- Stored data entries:
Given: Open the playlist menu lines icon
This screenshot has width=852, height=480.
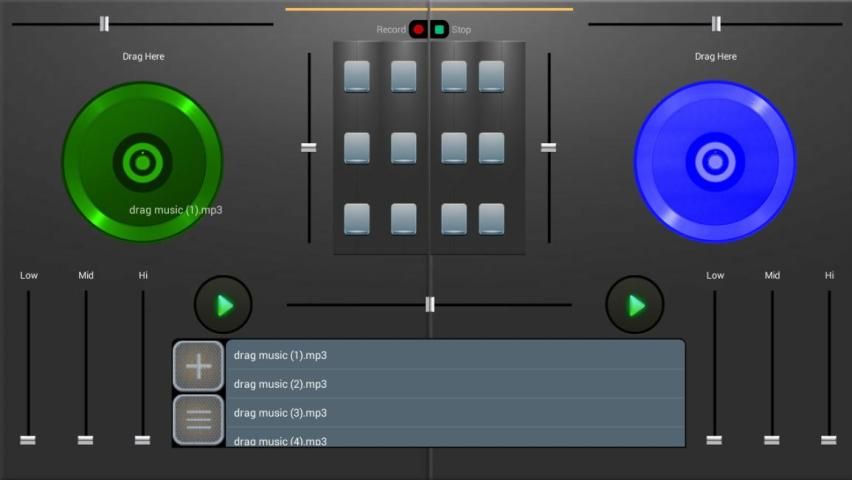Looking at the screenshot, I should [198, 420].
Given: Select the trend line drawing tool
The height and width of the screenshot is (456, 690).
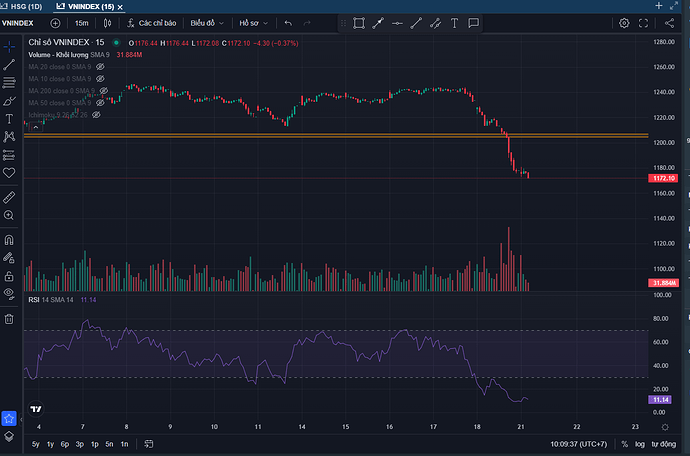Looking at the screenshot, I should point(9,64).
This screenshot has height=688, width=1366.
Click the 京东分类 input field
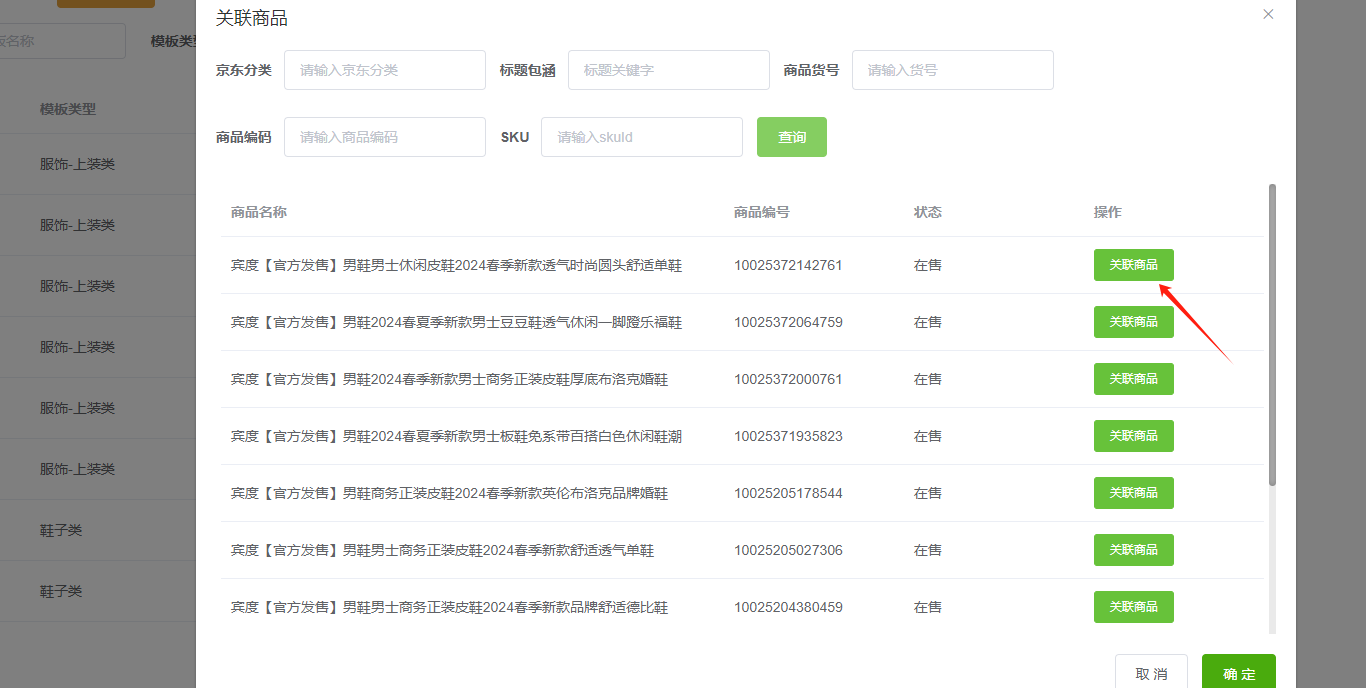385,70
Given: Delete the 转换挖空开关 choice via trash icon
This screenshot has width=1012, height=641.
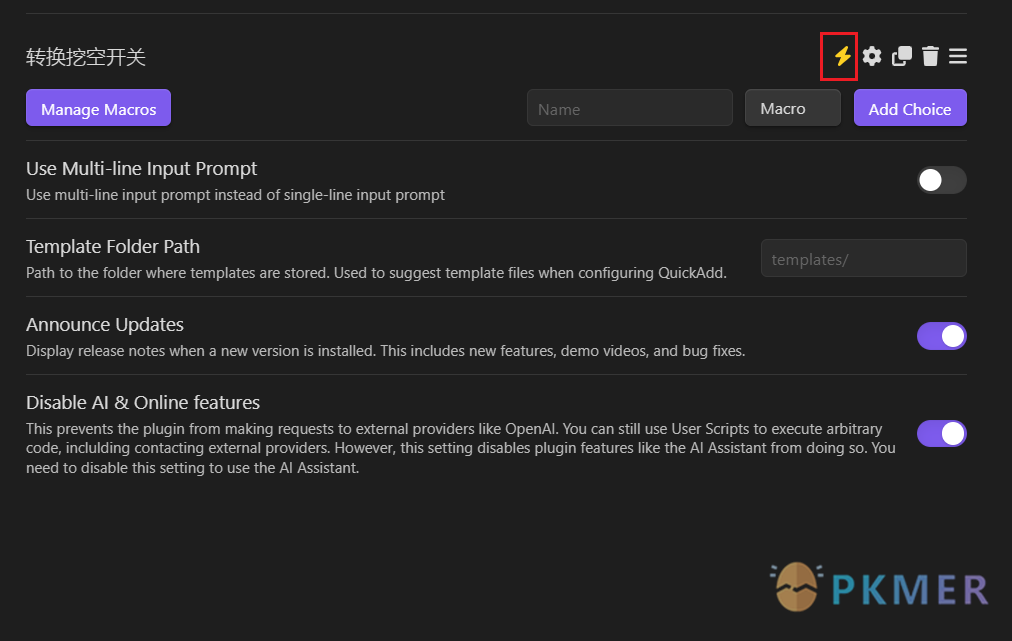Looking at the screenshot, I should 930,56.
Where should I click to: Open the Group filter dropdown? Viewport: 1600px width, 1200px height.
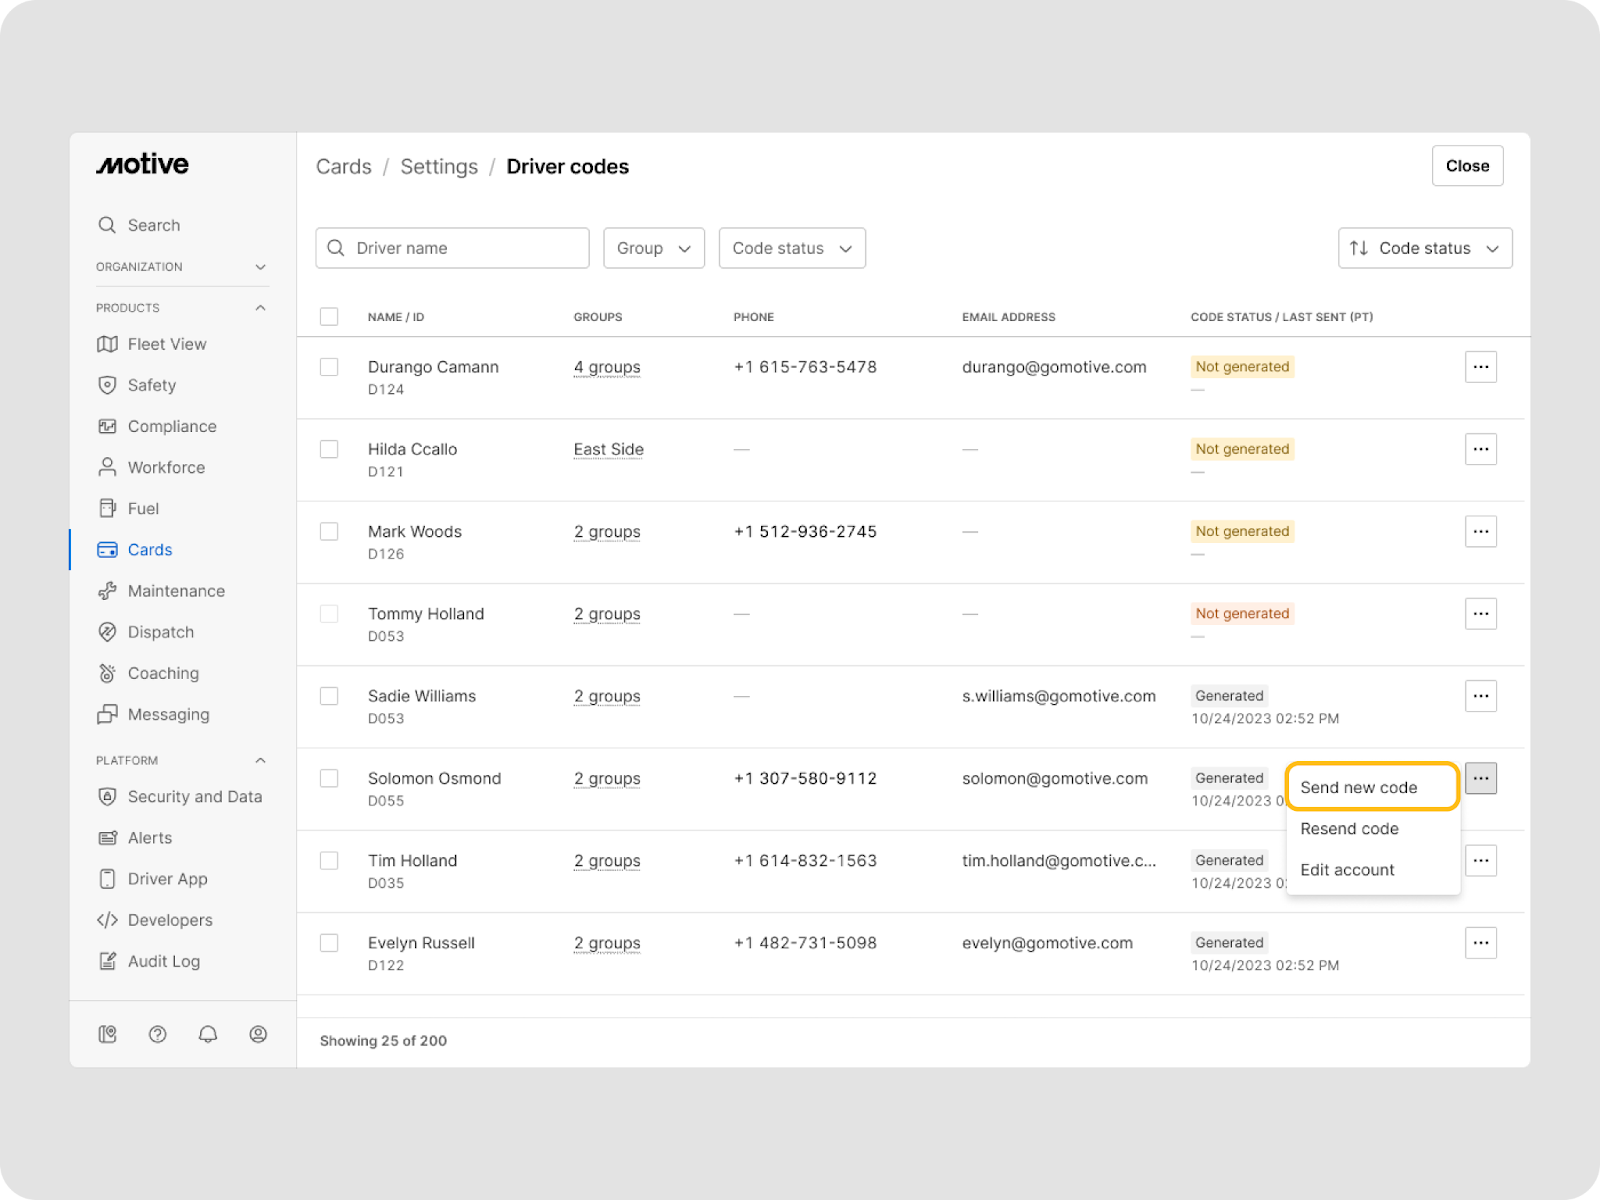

- WORK TO COMPLETE: Retype precisely, and only, the lines from the one holding "This screenshot has height=688, width=1366." through the final line of the data above, with the pictures omitted.

- ANSWER TO THE EXERCISE:
This screenshot has height=688, width=1366.
Click the 京东分类 input field
385,70
Given: Delete the 转换挖空开关 choice via trash icon
This screenshot has width=1012, height=641.
Looking at the screenshot, I should 930,56.
Where should I click to: Open the Group filter dropdown? Viewport: 1600px width, 1200px height.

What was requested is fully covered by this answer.